DIRECTIONS: Locate the word "label" in the data below, then copy every line that holds it.

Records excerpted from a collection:
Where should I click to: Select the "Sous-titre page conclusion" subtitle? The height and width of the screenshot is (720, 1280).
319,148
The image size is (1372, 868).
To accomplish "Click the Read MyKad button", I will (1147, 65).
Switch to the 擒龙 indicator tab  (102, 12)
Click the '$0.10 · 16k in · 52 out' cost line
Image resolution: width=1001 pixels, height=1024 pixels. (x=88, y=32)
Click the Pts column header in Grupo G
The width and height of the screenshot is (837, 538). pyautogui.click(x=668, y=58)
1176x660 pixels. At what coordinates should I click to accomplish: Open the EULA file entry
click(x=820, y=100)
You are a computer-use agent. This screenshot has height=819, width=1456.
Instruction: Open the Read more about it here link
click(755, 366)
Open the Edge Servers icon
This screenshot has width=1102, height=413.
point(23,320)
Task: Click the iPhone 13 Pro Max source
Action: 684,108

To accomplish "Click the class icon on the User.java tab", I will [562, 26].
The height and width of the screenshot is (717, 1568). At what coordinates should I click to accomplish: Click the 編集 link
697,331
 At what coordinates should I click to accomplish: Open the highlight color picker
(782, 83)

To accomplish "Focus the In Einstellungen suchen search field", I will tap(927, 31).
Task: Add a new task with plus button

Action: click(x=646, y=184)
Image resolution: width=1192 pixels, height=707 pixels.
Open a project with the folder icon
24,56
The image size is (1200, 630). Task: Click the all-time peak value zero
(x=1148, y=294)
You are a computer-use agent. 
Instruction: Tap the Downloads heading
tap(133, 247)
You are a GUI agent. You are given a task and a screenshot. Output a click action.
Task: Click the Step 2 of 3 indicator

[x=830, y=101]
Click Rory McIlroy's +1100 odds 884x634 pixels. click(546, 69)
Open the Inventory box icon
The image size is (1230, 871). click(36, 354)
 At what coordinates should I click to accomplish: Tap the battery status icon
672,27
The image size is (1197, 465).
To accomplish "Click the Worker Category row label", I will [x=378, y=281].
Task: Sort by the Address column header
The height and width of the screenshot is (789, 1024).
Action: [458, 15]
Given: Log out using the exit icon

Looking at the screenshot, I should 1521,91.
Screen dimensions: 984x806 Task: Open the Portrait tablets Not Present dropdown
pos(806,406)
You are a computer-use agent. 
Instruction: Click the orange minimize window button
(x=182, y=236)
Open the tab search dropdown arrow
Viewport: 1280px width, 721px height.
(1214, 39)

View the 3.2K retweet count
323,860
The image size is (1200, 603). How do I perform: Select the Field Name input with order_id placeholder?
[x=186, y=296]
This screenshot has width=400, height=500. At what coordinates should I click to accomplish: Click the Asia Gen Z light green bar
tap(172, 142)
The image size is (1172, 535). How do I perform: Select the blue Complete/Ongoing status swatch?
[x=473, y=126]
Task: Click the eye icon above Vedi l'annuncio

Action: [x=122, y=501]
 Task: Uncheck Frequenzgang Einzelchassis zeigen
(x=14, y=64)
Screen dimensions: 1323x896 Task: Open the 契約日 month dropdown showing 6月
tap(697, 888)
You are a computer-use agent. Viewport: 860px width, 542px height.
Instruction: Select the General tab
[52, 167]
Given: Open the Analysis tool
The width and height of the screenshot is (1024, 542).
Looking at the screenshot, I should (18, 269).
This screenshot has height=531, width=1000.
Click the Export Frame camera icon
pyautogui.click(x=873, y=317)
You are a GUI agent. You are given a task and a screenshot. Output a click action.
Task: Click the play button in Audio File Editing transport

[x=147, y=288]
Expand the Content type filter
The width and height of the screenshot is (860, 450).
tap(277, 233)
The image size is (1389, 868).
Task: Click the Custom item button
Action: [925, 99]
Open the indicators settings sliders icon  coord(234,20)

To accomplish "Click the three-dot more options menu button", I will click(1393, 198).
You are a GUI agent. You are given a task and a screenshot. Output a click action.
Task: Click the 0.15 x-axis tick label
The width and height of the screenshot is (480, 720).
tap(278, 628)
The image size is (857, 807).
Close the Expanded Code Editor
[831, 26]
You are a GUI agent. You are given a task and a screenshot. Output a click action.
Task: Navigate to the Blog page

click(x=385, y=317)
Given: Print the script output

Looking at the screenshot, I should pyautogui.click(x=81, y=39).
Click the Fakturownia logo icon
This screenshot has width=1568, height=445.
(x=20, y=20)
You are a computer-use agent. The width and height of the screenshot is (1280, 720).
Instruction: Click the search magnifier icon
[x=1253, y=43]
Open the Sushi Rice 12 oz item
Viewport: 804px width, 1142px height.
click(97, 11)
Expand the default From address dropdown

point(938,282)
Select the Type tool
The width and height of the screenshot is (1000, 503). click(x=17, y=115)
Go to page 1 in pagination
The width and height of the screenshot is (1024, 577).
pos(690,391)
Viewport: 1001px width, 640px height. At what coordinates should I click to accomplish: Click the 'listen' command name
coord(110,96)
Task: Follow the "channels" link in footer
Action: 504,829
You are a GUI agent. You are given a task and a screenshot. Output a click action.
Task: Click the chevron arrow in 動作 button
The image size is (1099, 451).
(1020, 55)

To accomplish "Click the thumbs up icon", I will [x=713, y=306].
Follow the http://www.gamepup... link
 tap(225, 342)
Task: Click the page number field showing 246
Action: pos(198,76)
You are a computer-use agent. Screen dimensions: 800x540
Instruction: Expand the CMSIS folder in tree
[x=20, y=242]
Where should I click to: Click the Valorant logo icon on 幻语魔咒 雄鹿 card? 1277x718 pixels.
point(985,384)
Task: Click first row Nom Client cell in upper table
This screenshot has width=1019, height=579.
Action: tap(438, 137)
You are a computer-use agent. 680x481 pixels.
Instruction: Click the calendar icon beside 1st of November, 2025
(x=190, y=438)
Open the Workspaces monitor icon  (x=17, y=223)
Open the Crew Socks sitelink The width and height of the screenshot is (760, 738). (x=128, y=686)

REPLY:
To accomplish "Click the Worker Category row label", I will [x=378, y=281].
Task: Click the 0.15 x-axis tick label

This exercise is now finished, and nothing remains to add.